▸ Brief: Every line from the one containing "Select the red outlined horizontal beam" to the end of the records below should be returned exactly; pictures are to be dropped.

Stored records
---------------

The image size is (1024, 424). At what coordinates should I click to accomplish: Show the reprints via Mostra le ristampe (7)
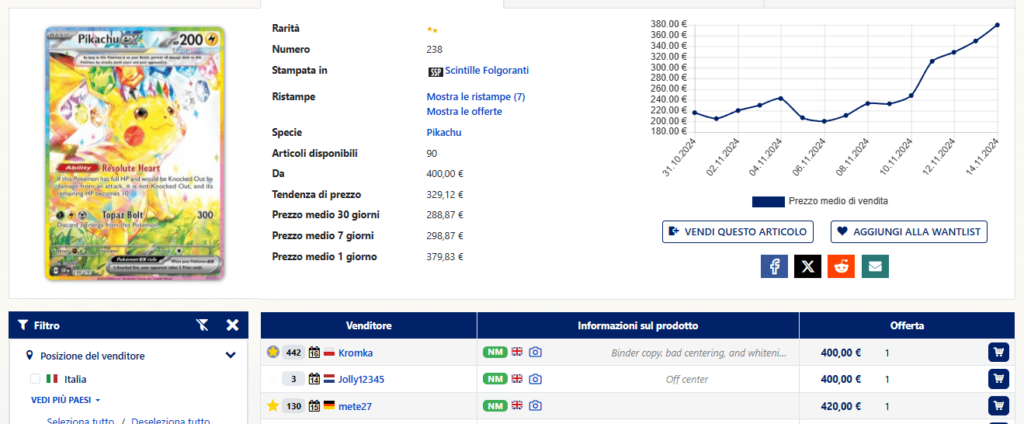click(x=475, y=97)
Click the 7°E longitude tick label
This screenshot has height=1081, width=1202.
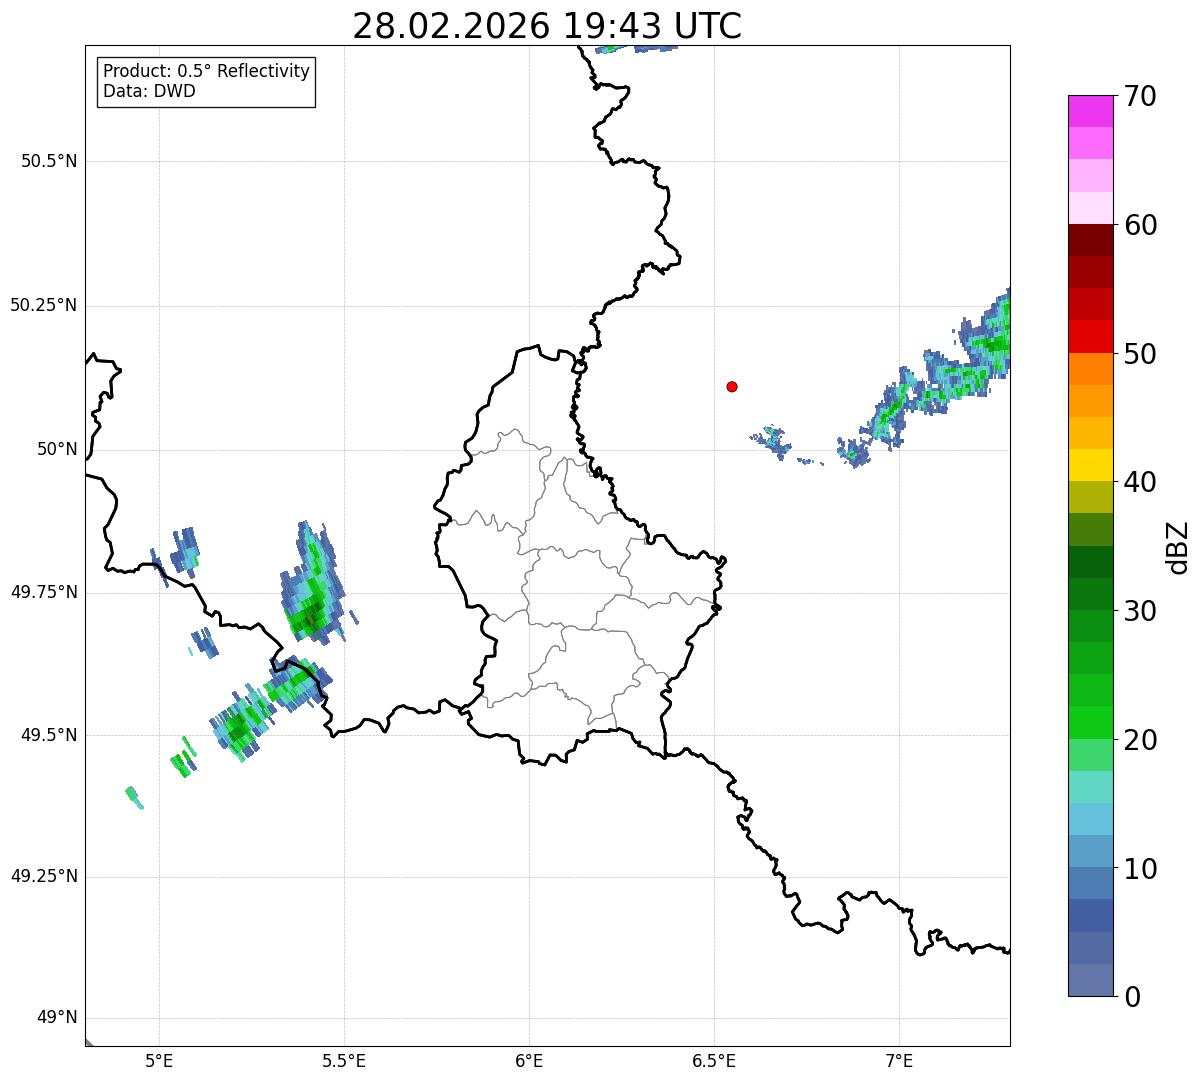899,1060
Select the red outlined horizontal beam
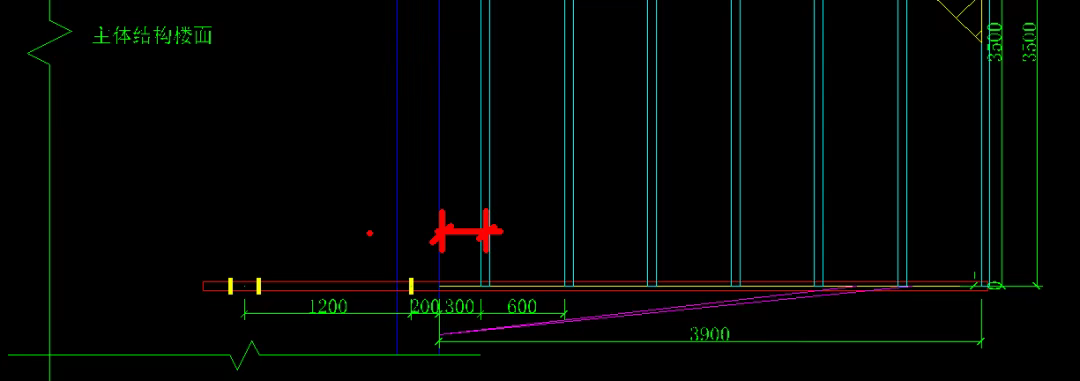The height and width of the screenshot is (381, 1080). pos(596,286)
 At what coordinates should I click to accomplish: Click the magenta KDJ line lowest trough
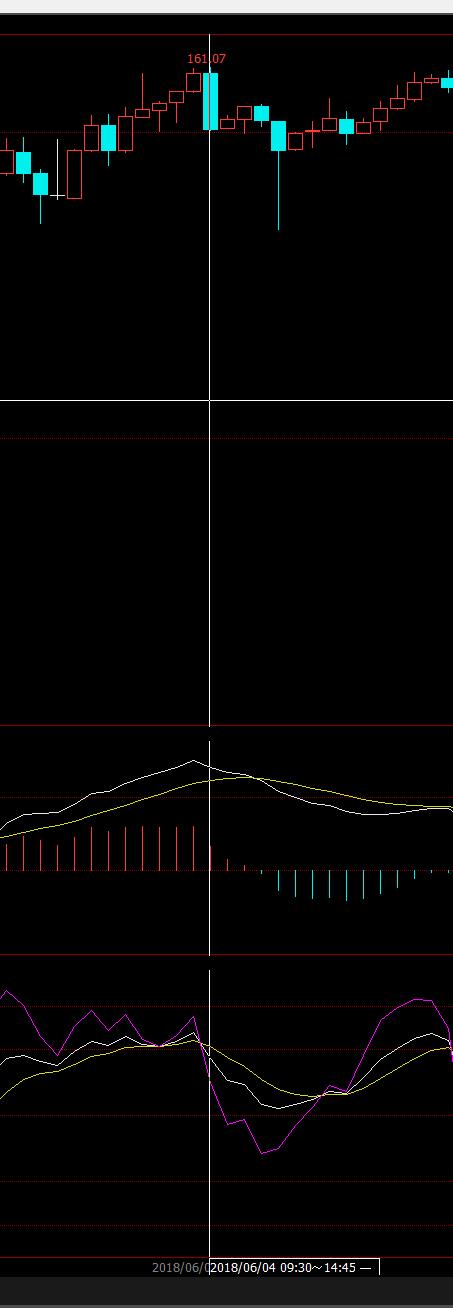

---------------

▸ Reply:
Select the red outlined horizontal beam
The height and width of the screenshot is (381, 1080). pos(596,286)
 At what coordinates should I click to accomplish: Click the magenta KDJ line lowest trough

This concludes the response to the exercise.